La délégation française a ainsi contribué de façon active et reconnue à construire des consensus en s'appuyant sur les connaissances scientifiques établies sur l’état de la biodiversité, son évolution et l’efficacité des mesures de préservation, en participant à tous les groupes de contact. Des scientifiques français de haut niveau ont aussi été présentés pour le renouvellement du GEM : Sandra Lavorel, chercheuse en écologie fonctionnelle et directrice de recherche au CNRS a ainsi été sélectionnée à cette occasion. Enfin, la proposition de Paris d’héberger la prochaine plénière de la plateforme a été très bien accueillie, de même que celle d’héberger en France, à Paris et Montpellier, le groupe d'appui technique de l’évaluation sur l’usage des espèces sauvages.

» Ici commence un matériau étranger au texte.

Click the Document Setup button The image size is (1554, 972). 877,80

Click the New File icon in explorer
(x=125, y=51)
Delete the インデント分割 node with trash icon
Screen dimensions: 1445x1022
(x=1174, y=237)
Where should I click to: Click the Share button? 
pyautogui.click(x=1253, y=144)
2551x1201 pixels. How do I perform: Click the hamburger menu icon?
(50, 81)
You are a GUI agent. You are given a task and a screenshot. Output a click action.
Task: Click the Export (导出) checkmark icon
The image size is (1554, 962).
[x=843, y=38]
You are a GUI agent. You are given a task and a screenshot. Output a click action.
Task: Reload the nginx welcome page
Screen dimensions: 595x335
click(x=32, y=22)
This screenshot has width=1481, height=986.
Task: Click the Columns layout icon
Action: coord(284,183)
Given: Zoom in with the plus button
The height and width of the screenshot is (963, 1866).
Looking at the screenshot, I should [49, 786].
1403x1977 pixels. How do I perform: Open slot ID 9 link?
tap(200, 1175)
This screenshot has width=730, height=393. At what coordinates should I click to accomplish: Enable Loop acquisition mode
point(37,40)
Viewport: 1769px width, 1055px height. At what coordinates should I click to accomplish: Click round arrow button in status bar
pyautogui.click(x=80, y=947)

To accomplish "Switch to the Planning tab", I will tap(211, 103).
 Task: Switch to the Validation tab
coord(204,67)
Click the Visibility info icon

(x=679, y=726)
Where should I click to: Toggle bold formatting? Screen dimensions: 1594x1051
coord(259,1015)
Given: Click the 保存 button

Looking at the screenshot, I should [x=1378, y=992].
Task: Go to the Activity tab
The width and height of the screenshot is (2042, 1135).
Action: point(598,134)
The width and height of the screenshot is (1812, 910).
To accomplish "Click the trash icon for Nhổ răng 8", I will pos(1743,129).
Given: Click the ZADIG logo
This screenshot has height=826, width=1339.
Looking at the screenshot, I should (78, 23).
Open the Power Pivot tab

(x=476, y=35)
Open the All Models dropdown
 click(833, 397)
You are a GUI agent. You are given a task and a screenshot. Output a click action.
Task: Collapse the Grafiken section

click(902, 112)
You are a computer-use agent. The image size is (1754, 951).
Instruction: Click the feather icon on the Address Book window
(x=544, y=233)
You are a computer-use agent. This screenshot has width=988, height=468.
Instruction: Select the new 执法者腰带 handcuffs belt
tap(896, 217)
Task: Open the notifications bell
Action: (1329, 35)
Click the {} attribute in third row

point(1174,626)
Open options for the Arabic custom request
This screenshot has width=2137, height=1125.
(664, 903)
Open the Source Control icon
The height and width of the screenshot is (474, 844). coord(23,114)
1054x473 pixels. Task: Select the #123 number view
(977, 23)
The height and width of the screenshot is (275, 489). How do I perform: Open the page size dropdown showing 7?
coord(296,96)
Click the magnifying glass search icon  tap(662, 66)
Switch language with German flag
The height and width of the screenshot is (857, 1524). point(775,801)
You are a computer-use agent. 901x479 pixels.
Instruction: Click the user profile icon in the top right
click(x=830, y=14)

Ces résultats sont l’aboutissement d’un engagement sur la durée. En effet, dès 2017, l'AFB, en lien étroit avec la FRB, a pu attribuer à l'IPBES une subvention de 900 000 € fléchée sur la production d'évaluations mondiales, complémentaire de la contribution française (de l’ordre de 200 000 €/an). Cet apport, conjugué avec des premières contributions de l'Union européenne (environ 1 million €/an), les contributions régulières de certains États membres, les économies du Secrétariat exécutif et la mise à disposition de l'IPBES par la France d'une experte en levée de fonds, a contribué à débloquer la situation budgétaire. Ainsi, un budget viable a-t-il été adopté pour 2018 (8,5 millions €) et 2019, et les trois évaluations en suspens lancées, donnant à l'IPBES des perspectives nouvelles pour répondre aux enjeux planétaires.

Participer à la rencontre de Medellín a montré qu'avec un minimum de ressources, de méthode et d'organisation, il était possible d'influer positivement sur la trajectoire d'un organisme multilatéral. Malgré la complexité des procédures et la difficulté de dialoguer à 130 pays, la délégation française a pu amender les cinq rapports produits, améliorer leur lisibilité, introduire de nouvelles idées, influer sur certains concepts, contribuer à stabiliser le budget… Rien n'aurait été possible sans l'important travail effectué dans le mois précédent la plénière de relecture des résumés pour décideurs, sans la coordination efficace de la délégation par le ministère de l’Europe et des Affaires étrangères avec l'assistance de la FRB. Il est surprenant de voir que 130 pays puissent se mettre d'accord sur des rapports si complexes : en effet, en mars dernier à Medellín, lors du vote final en plénière, les rapports ont tous été adoptés à l'unanimité. Même si l’IPBES n’est qu’un organe consultatif qui n’est pas là pour dicter leurs actions aux gouvernements et ne dispose pas d’énormes moyens eu égard à l’immensité de la tâche, il s’affirme comme un socle important d’aide à la décision.

L'aventure continue : à son retour de la sixième plénière de l’IPBES, le Comité français a contribué à la relecture du projet d'évaluation mondiale, travaillé à la rédaction en français des synthèses et à la diffusion des messages clés de deux évaluations approuvées. Il revient maintenant à chacun de nous de se les approprier, afin d’inspirer nos actions, de piocher ce qui peut nous être utile dans la masse de connaissances produite et de mettre à jour nos argumentaires et plaidoyers pour la biodiversité.